Researchers from around the world will converge on Windsor this week for the 2017 Canada-China Water Science Workshop hosted by UWindsor's Great Lakes Institute for Environmental Research.Researchers from around the world will converge on Windsor this week for the 2017 Canada-China Water Science Workshop hosted by UWindsor's Great Lakes Institute for Environmental Research.

Researchers converge on Windsor for 2017 Canada-China Water Science Workshop

Buried beneath the surface of China’s plateau lakes could lie the solutions to some of the challenges currently facing the Great Lakes.

It’s one of the topics that will be discussed in Windsor this week at the 2017 Canada-China Water Science Workshop hosted by the University of Windsor’s Great Lakes Institute for Environmental Research.

“In Canada, all of our lakes are less than 10,000 years old while up in China’s Plateau Lakes they are two to three million years old,” said UWindsor professor and workshop chair Doug Haffner. “We can take core samples there to look at climate change over the past million years and see the effects it’s had on watersheds and the lake’s ecology.

“We don’t have lake systems in Canada that allow us to go back in time, which is why we need this kind of collaboration.”

Researchers from Canada and China will gather in Windsor for the workshop from Monday to Friday, August 14 to 18.

Dr. Haffner, Canada Research Chair in Great Lakes Environment Health, said the 2017 Canada-China Water Science Workshop brings together a broad range of water science researchers to share expertise in freshwater resource management, develop new collaborations and plan for future joint research initiatives.

An important issue faced by both countries, Haffner said, is managing fresh water resources to handle increased agricultural pressures.

“The issue is much more critical in China than it is in Canada today, but by working with them we will be protecting ourselves in the long term by learning how to increase agricultural production, feed a growing population and protect our water resources,” Haffner said.

The workshop will include talks on issues ranging from the impact of climate change on water resources in the Great Lakes, managing invasive species and monitoring phosphorus in Lake Erie watersheds.

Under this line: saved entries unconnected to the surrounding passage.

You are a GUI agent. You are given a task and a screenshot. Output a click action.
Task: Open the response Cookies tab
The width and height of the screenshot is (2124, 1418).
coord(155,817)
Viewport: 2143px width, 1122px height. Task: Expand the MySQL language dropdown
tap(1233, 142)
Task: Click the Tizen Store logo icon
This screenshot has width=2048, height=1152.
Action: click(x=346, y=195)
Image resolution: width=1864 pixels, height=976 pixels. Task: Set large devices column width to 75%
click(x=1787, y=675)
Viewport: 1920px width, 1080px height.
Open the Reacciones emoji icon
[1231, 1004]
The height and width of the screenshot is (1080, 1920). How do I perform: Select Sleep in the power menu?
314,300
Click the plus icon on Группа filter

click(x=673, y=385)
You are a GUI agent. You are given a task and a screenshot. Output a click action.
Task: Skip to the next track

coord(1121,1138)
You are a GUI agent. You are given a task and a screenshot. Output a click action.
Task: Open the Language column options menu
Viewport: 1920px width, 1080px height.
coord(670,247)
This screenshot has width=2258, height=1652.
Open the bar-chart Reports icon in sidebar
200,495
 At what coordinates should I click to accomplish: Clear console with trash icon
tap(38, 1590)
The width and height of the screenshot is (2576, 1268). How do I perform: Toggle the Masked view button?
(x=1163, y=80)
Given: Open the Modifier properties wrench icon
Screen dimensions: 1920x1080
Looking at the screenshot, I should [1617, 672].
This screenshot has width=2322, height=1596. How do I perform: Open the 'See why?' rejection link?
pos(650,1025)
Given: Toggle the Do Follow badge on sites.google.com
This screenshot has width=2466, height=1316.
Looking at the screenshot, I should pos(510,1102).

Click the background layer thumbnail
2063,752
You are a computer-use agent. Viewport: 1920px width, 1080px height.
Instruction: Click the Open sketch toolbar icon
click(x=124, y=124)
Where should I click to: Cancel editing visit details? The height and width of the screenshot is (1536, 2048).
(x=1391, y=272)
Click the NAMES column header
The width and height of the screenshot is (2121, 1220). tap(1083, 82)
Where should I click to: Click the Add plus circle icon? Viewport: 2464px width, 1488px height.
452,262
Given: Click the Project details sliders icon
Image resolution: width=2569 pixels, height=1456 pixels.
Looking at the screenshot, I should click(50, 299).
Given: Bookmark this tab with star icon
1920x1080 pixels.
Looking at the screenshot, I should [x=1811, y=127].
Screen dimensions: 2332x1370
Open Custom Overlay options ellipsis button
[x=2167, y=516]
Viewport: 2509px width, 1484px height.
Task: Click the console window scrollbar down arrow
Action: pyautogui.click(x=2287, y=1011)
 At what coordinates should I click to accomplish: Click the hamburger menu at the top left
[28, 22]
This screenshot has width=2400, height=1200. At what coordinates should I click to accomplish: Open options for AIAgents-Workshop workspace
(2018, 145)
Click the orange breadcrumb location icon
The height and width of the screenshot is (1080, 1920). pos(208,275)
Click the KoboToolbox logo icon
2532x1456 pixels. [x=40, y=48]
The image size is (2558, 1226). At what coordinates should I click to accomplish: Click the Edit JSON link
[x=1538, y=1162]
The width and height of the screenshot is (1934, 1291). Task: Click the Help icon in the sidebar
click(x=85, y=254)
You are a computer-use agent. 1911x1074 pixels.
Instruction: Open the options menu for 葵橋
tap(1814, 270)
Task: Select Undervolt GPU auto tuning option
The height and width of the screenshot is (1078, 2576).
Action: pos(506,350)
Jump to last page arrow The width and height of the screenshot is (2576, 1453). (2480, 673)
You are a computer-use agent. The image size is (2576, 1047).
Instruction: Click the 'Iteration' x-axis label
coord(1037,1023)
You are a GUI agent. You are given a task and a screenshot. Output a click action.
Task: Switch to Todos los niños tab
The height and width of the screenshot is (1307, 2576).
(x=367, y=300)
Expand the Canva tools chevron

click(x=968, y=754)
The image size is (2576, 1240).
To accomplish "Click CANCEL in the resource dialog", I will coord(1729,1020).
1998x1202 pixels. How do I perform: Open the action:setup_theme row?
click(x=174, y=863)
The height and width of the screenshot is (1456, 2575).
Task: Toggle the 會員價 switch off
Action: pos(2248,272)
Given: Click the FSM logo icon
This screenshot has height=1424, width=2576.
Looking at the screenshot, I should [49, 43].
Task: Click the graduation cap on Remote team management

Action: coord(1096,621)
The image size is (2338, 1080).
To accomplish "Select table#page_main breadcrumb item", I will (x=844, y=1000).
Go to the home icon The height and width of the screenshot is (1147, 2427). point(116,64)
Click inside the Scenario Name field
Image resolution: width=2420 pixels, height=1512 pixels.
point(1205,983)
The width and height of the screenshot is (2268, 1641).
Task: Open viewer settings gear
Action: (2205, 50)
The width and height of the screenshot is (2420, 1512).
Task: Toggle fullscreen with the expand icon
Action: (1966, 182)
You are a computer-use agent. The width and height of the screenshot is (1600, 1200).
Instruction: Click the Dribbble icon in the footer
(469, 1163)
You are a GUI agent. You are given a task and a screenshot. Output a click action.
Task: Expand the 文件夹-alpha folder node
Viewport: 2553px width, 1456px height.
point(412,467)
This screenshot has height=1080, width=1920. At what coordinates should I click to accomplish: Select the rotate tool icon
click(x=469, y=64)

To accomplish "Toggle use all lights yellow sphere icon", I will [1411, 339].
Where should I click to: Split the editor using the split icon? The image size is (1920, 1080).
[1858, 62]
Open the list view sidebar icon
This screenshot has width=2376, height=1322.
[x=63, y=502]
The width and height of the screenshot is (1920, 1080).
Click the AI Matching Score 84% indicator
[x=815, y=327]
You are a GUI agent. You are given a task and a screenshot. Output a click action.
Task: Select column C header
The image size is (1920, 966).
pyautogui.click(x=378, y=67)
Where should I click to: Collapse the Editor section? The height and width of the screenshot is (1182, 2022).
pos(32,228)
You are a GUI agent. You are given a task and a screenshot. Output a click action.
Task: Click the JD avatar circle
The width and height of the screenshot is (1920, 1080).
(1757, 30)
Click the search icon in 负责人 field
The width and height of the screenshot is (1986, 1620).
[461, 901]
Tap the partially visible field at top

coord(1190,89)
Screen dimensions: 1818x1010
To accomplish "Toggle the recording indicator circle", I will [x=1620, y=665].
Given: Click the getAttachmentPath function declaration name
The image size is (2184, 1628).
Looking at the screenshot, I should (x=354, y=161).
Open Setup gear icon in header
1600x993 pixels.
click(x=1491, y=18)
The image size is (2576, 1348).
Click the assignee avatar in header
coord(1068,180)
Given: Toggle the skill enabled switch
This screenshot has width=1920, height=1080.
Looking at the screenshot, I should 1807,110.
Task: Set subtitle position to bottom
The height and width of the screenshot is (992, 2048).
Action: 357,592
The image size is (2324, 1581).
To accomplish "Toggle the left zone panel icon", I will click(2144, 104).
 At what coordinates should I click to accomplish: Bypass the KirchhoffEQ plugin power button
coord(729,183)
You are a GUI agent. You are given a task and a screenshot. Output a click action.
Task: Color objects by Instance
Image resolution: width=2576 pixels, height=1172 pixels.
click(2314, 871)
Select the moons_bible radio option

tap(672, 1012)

Haffner said one the speakers at the workshop is Zhou Huaidong, China’s former director of the Department of Water Environment. Dr. Huaidong spent more than 35 years specializing in water environment monitoring and assessment, water pollution control, aquatic environment remediation by ecological technologies and wetland science. He will present a talk at 9:20 a.m. Tuesday at the Best Western Plus Waterfront Hotel on the current situation of water pollution in China and taking actions for prevention and control.

Haffner said the Great Lakes contain 80 per cent of North America’s surface freshwater and Canada needs to be an equal partner in managing the invaluable resource.

“Forty years ago, Canada was recognized as the leader in water research, but today we are living in the past,” Haffner said. “We don’t have a national water policy and we need to develop programs that help to train our future scientists.”

Haffner said the 2017 Canada-China Water Science Workshop will help researchers in both countries find a collective voice in strengthening water research.

“Canada is a small nation, but we are treated as equals when it comes to the Great Lakes,” Haffner said. “The only way that we can protect our sovereignty is by improving the Canadian leadership in water research.”